What is Sickle Cell Disease (SCD)?
Sickle Cell Disease (SCD) is an autosomal recessive disorder characterized by an abnormal molecular structure of hemoglobin. The core etiology is a point mutation in the HBB gene encoding the hemoglobin beta chain. This causes hemoglobin to polymerize abnormally under hypoxic conditions, deforming red blood cells from their normal biconcave disc shape into rigid sickle shapes. These abnormally shaped cells tend to obstruct microvessels, leading to tissue ischemia, pain, multi-organ damage, and chronic anemia due to their premature destruction, which can be life-threatening in severe cases.

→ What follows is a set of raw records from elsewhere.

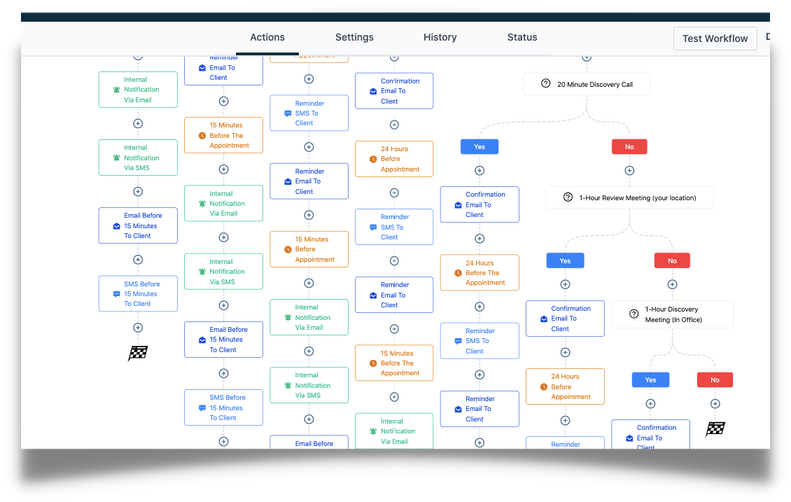The image size is (791, 502).
Task: Add step via plus below 20 Minute Discovery Yes
Action: pyautogui.click(x=479, y=170)
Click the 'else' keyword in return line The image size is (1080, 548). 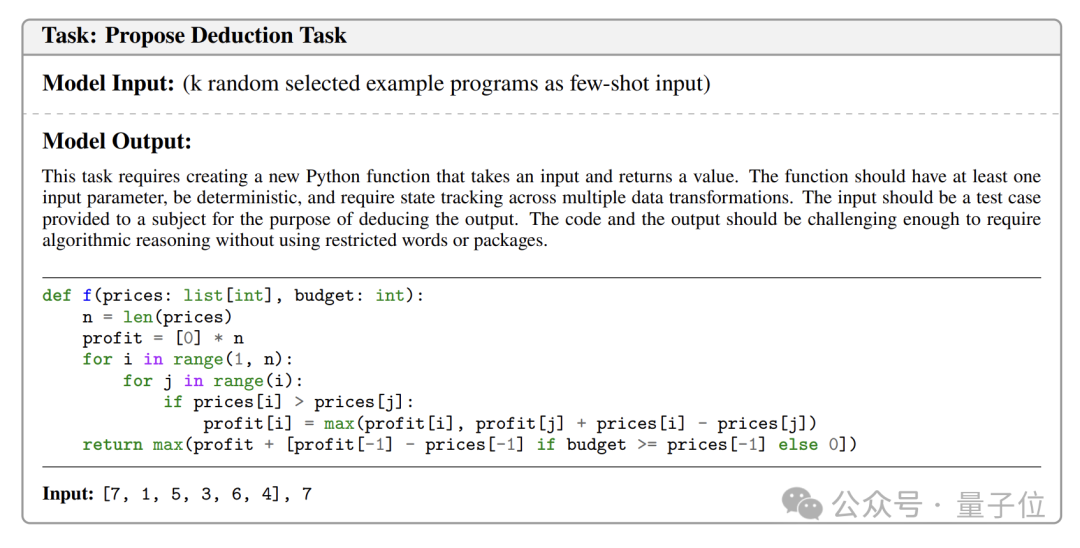click(x=798, y=445)
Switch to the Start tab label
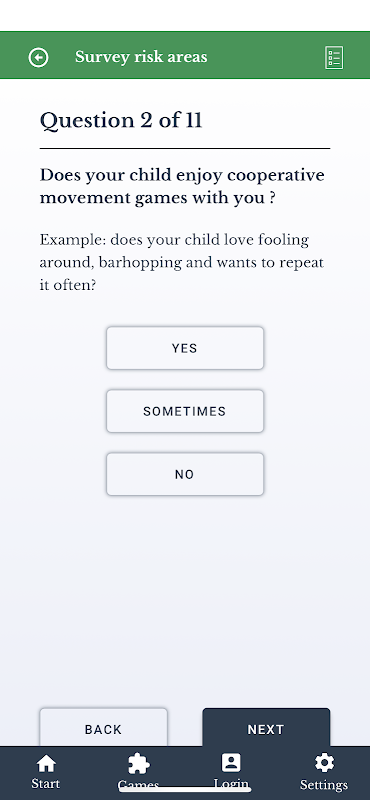 pos(46,784)
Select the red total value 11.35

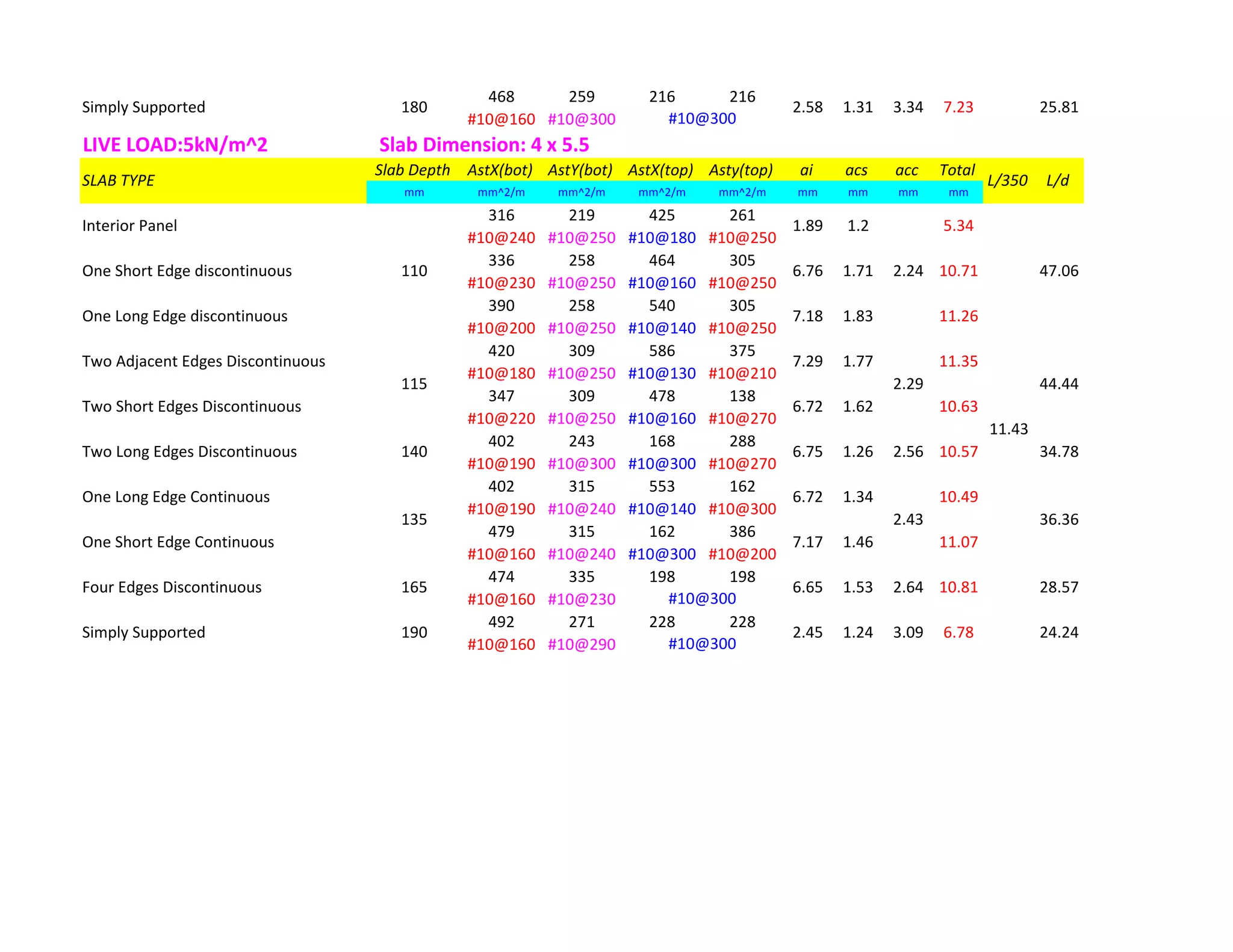click(958, 361)
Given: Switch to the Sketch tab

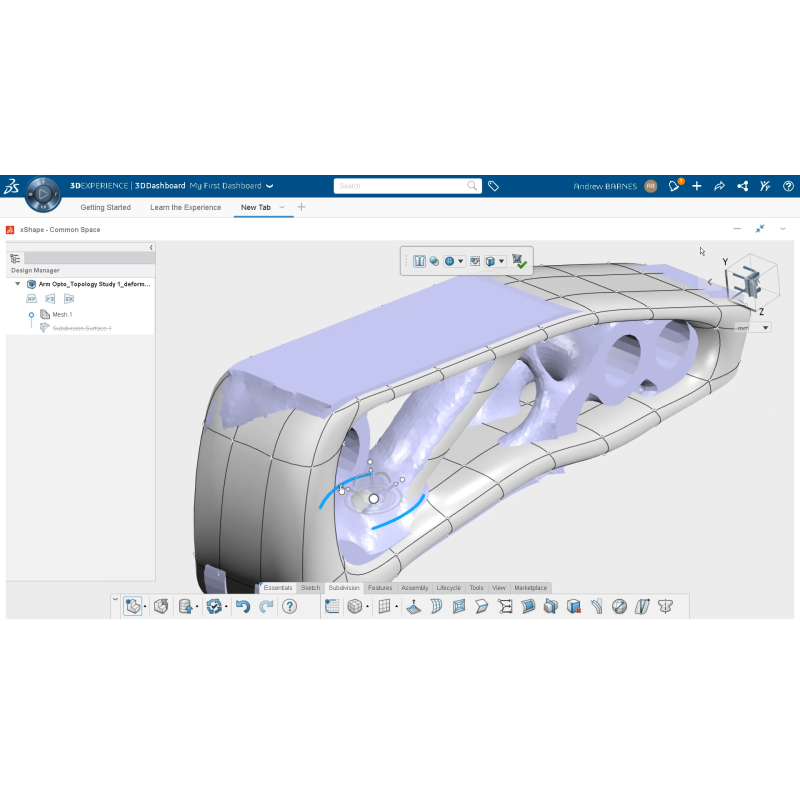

The disease affects millions globally, with high incidence in Africa, the Mediterranean region, and elsewhere. Sickle cell anemia (HbSS type) is the most common form, accounting for approximately 70% of cases in people of African descent. Patients often present with recurrent pain crises, increased risk of infections, and dysfunction of various organs.
Pathogenesis
The pathological basis of sickle cell anemia (HbSS type) stems from a point mutation in the HBB gene located on the short arm of chromosome 11 (11p15.5), most commonly in the homozygous state for the βS allele (HbSS). This mutation results in the substitution of the hydrophilic glutamic acid with the hydrophobic valine at the sixth position of the β-globin chain, forming the abnormal hemoglobin tetramer HbS (α2βS2). Additionally, the βS allele can be co-inherited with other β-globin mutations (e.g., βC, βD, βO, βE) or β-thalassemia alleles, forming compound heterozygous types such as HbSC, HbSD, and HbS/β-thal, which also cause disease through similar molecular and cellular mechanisms.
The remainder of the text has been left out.